Pour ce qui concerne le dialogue social, nous avons des motifs de nous réjouir mais également des raisons de nous inquiéter. L'article 1er prévoit des mesures facilitant à la fois la conclusion d'un accord en cas d'absence de délégués syndicaux et le recours à la consultation des salariés pour valider un accord. L'article 2 quant à lui vise à fusionner en une seule instance les délégués du personnel, le comité d'entreprise et le CHSCT. Il prévoit également de définir les conditions dans lesquelles cette instance pourra exercer les compétences en matière de négociation. Ces mesures vont dans le bon sens évidemment, mais elles soulèvent des questions fondamentales, auxquelles nos collègues de la commission des affaires sociales ont tenté de répondre en partie en adoptant certains amendements.

Premièrement, il n'est pas clairement mis fin à la règle extrêmement complexe du mandatement qui est aujourd'hui en vigueur en l'absence d'un délégué syndical.
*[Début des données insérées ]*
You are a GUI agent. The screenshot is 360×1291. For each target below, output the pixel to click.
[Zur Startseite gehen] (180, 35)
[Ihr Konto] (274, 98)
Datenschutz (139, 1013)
La commission des affaires sociales a d'ailleurs adopté un amendement précisant que dans les entreprises de moins de 50 salariés concernées, l'employeur peut conclure des accords directement avec les représentants élus du personnel ou, en leur absence, avec le personnel. La commission a également précisé utilement que le referendum d'entreprise peut être organisé à l'initiative de l'employeur.

Quant à la fusion des instances représentatives en une structure unique, elle soulève plusieurs interrogations dont celle du rôle des syndicats et de leur monopole de négociation, et celle des seuils sociaux.

Le texte du projet de loi ne précise pas la place des délégués syndicaux par rapport à l'instance unique : Pourquoi ne pas aller plus loin dans la réforme en les intégrant clairement ? Pourquoi ne pas pousser plus loin la logique du dialogue direct en mettant explicitement fin au monopole des délégués syndicaux en matière de négociation des accords ? Il est évident que la formulation du texte proposée par le Gouvernement risque de ne jamais aboutir à la révolution attendue, si la capacité à négocier de l'instance unique n'est pas systématique.